Abstract: FR-PO119
Serial Multiparametric Kidney Magnetic Resonance Imaging in a Prospective Cohort of Patients with AKI
Session Information
- AKI: Diagnosis and Outcomes
October 25, 2024 | Location: Exhibit Hall, Convention Center
Abstract Time: 10:00 AM - 12:00 PM
Category: Acute Kidney Injury
- 102 AKI: Clinical, Outcomes, and Trials
Authors
- Noble, Rebecca Anne, University Hospitals of Derby and Burton NHS Foundation Trust, Derby, United Kingdom
- Cox, Eleanor F., University of Nottingham, Nottingham, United Kingdom
- Taal, Maarten W., University Hospitals of Derby and Burton NHS Foundation Trust, Derby, United Kingdom
- Selby, Nicholas M., University Hospitals of Derby and Burton NHS Foundation Trust, Derby, United Kingdom
- Francis, Susan, University of Nottingham, Nottingham, United Kingdom
Background
Recovery from acute kidney injury (AKI) is traditionally measured using serum creatinine but this often over-estimates the degree of renal recovery.
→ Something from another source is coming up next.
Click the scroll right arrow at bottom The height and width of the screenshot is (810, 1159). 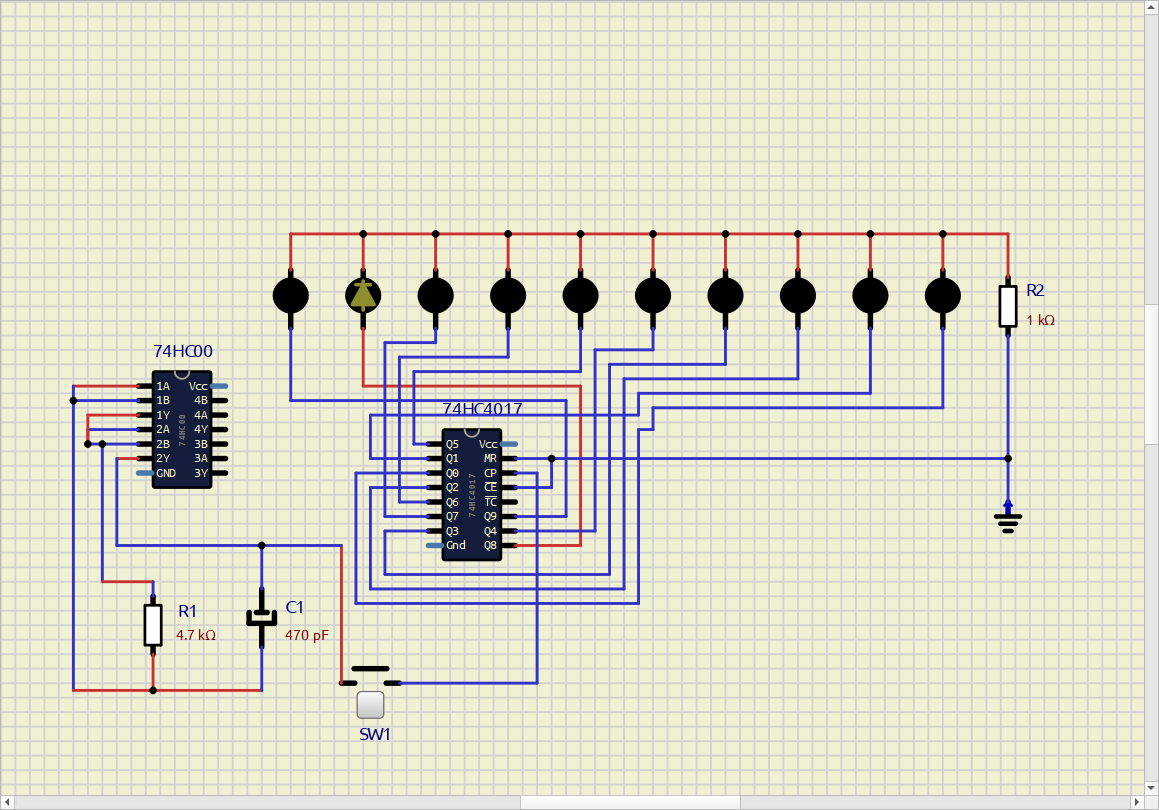coord(1136,802)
Magnetic resonance imaging (MRI) is an imaging modality with promise to improve the understanding and characterisation of renal pathophysiology. In a single renal multiparametric MRI (mpMRI) scan, measures can assess renal morphology, tissue microstructure, oxygenation, perfusion and blood flow. This study aimed to assess the degree of change between 30- and 90-days post AKI, as the first 90 days after AKI appear to be the important in terms of determining outcomes.
Methods
Prospective observational study of 10 participants with AKI of all stages recruited at the time of AKI and followed up with monthly blood and urine samples. MRI scans collected on a Philips 3T Ingenia at Visit 1 (V1, 30-60 day) and Visit 2 (V2, day 90). The MRI protocol included: T2-weighted scans for total kidney volume (TKV), T1 and T2 mapping, DWI, ASL, phase contrast MRI, TRUST-MRI and BOLD T2*.
Results
Participants (5M:5F, median age 64y (IQR 54–68)) had predominantly severe AKI (n=5 stage 3, n=4 stage 2, n=1 stage 1, with median baseline eGFR 82ml/min/1.73m2 (60-89)) and were heterogeneous in terms of AKI aetiology and subsequent recovery.
At V1, 7/10 participants had elevated cortex T1 compared to the healthy range (mean group T1 at V1: 1606±89ms), 3 of these 7 participants returned to the healthy range by V2 (group T1 at V2: 1551±83ms). 3 participants had reduced T2 at V1 compared to the healthy range (group average 99.7±8ms at V1, and group average 100±5ms at V2). Those participants who did not recover renal function at V2 typically had higher T1 and lower T2 at V1, with a trend towards the healthy range at V2.
Conclusion
We observed different patterns of MRI parameter change after AKI which appear to relate to the degree of kidney damage: high T1 suggesting more inflammation and/or oedema and a low T2 suggesting a greater degree of hypoxia. Further analysis will explore how these MRI changes are related to other markers of kidney damage.